In the data below, how many lines contain the string "computer"? Give only the number.
....................
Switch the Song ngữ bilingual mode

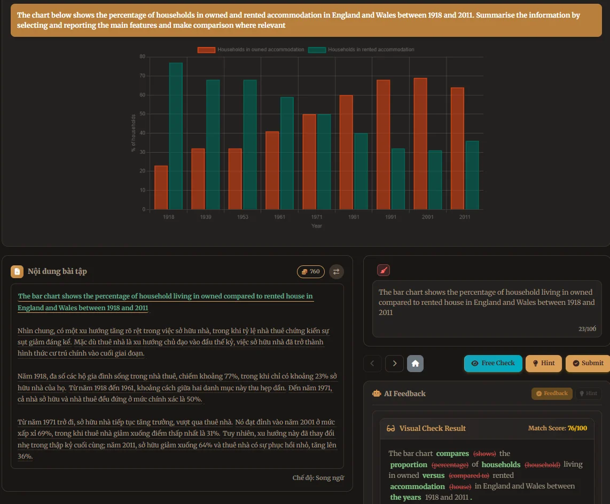pos(318,477)
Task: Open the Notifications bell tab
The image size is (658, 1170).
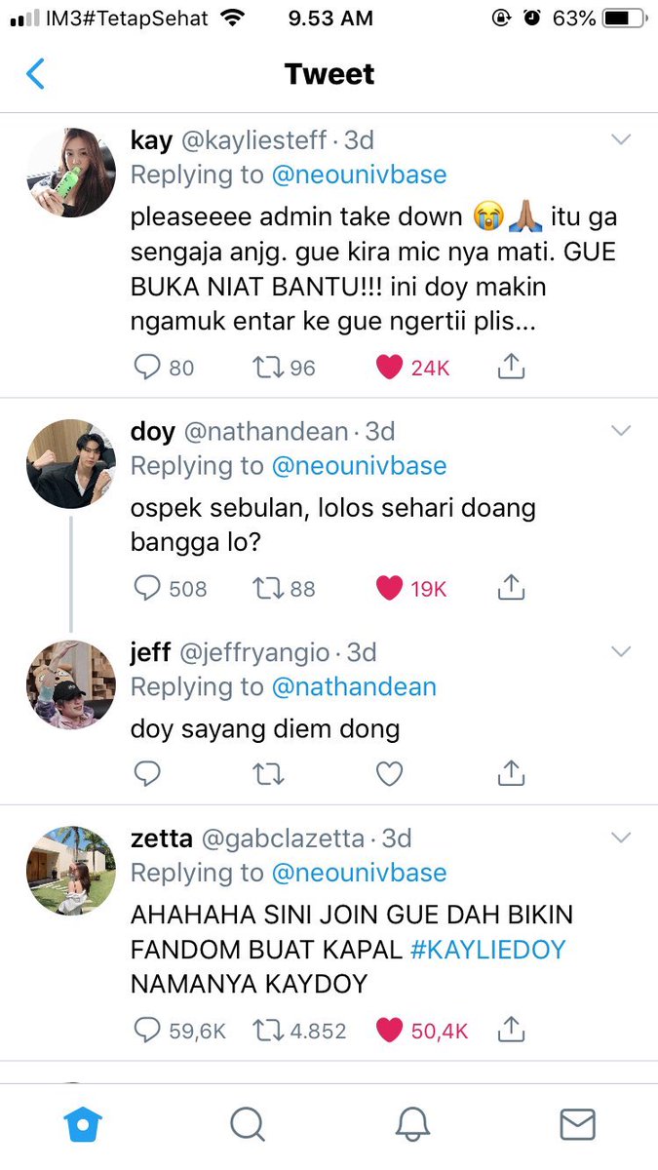Action: [412, 1125]
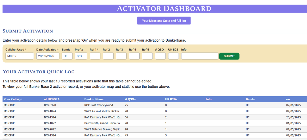The width and height of the screenshot is (307, 140).
Task: Focus the Ref 4 input box
Action: coord(134,56)
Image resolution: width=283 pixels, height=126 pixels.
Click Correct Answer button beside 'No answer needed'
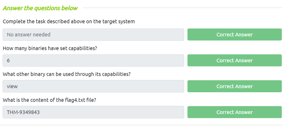pyautogui.click(x=235, y=35)
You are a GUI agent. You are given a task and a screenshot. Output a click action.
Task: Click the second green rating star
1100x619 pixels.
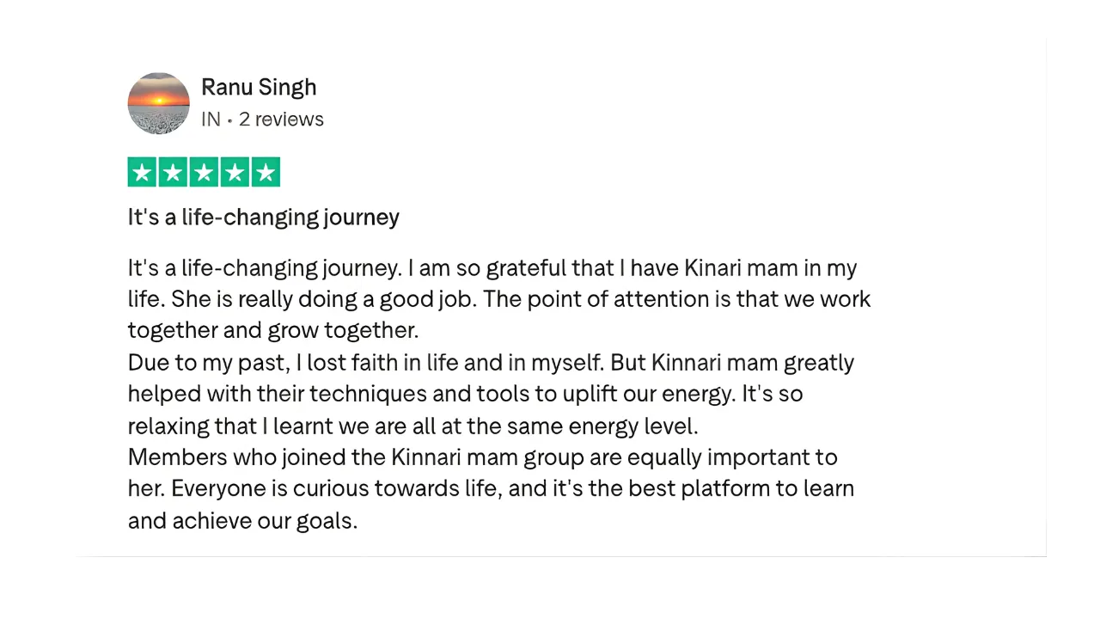pyautogui.click(x=173, y=173)
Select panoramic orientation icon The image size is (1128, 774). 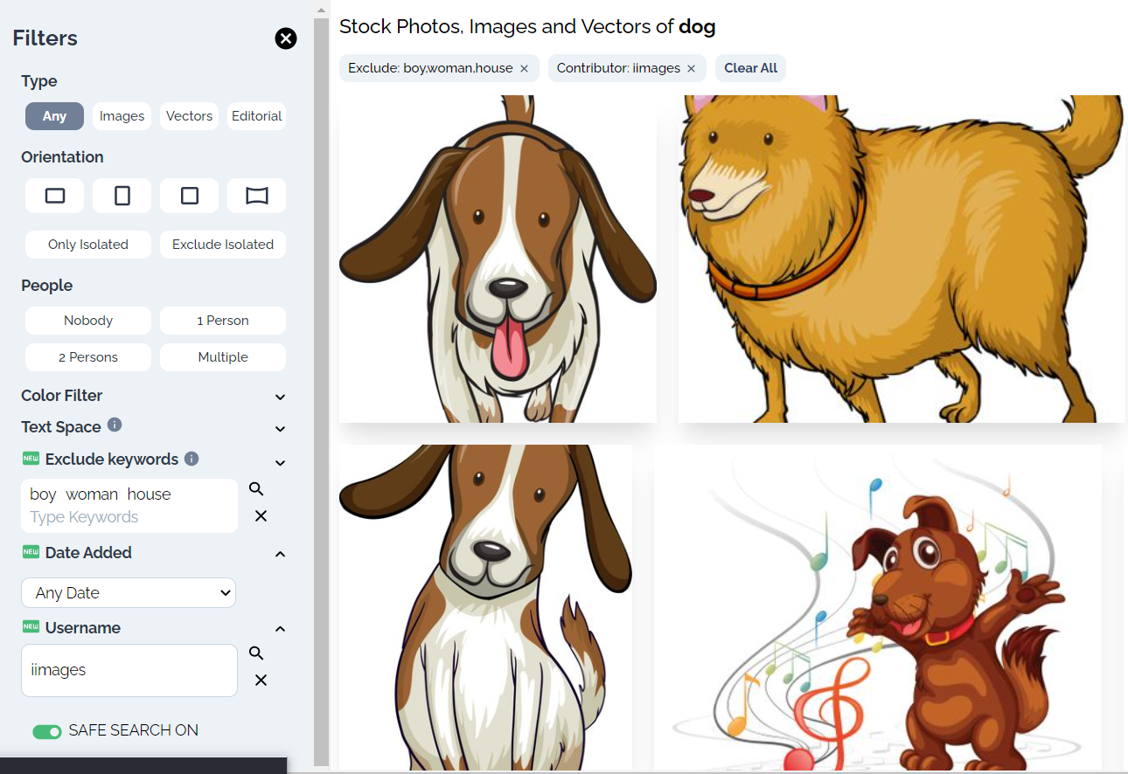tap(256, 196)
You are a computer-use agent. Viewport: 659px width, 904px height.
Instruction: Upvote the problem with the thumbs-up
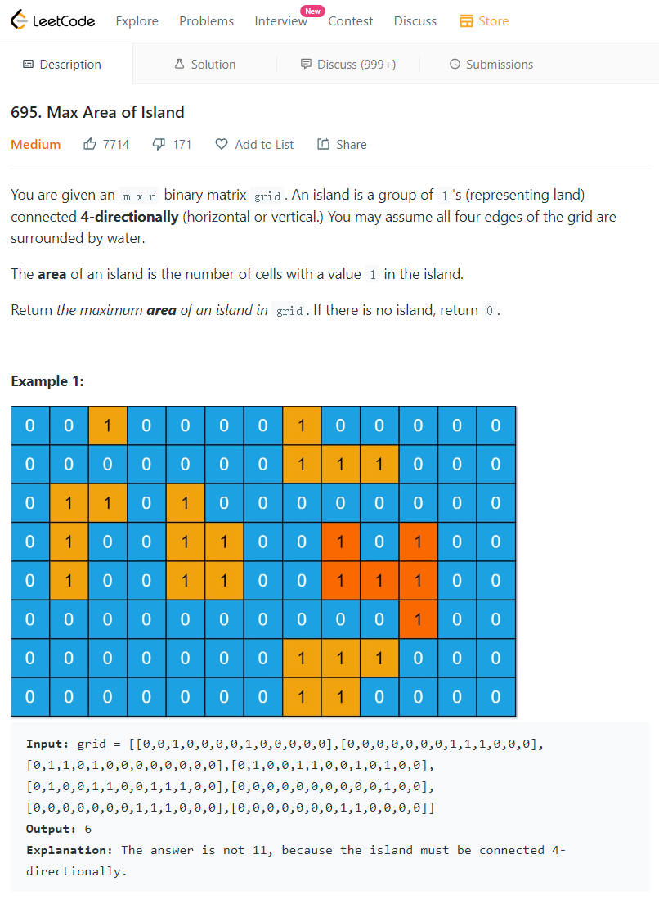[x=90, y=144]
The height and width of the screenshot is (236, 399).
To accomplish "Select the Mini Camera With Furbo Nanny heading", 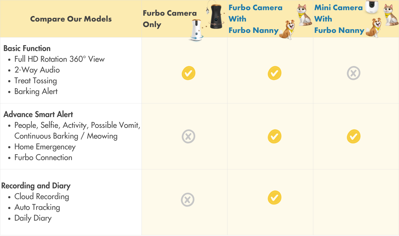I will pos(339,19).
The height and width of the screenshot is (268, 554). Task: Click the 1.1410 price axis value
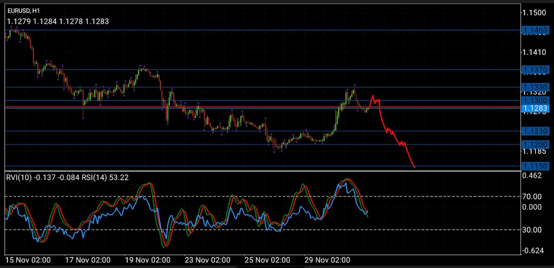click(535, 52)
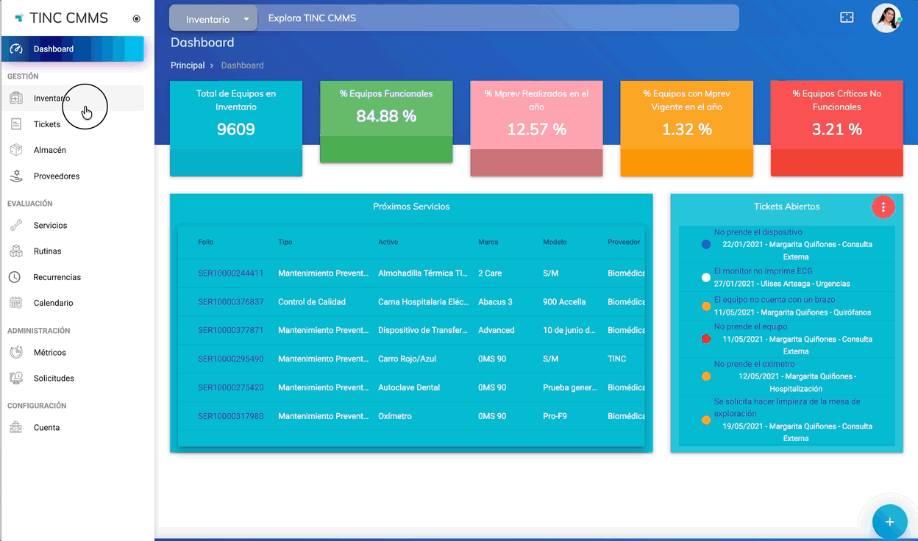Open Tickets Abiertos three-dots options menu
918x541 pixels.
click(883, 207)
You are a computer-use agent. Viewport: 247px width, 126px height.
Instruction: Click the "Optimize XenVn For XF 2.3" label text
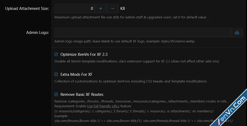84,54
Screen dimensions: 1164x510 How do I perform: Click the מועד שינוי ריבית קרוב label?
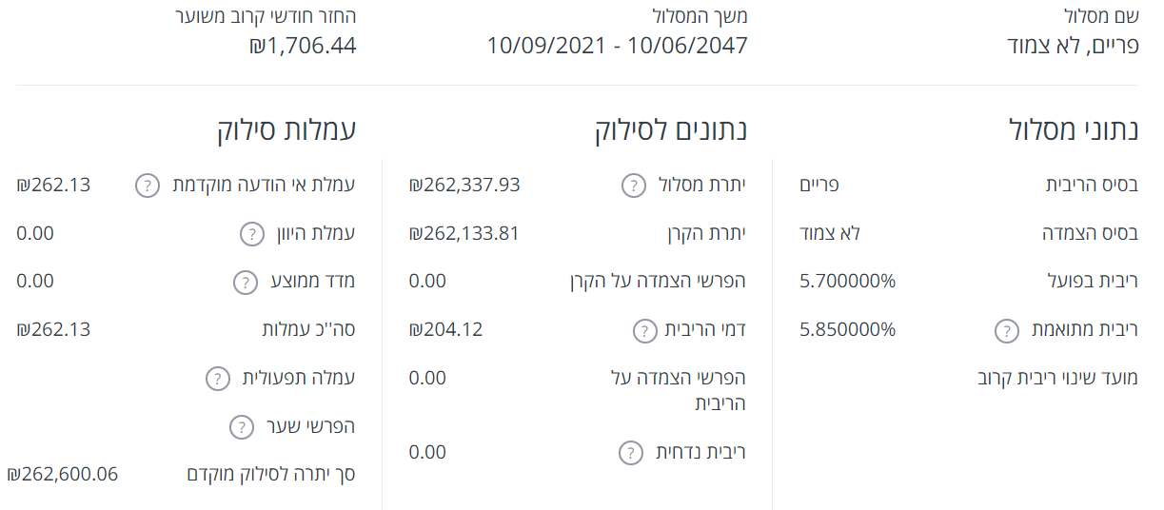1057,379
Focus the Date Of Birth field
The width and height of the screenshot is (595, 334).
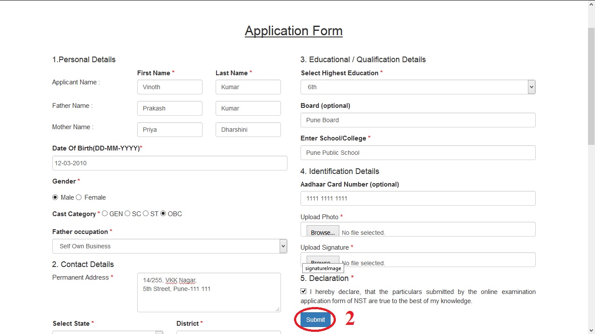tap(169, 163)
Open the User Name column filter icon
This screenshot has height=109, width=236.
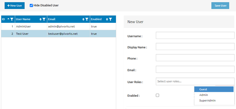[x=44, y=19]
....................
▶ _Worked solution_: 2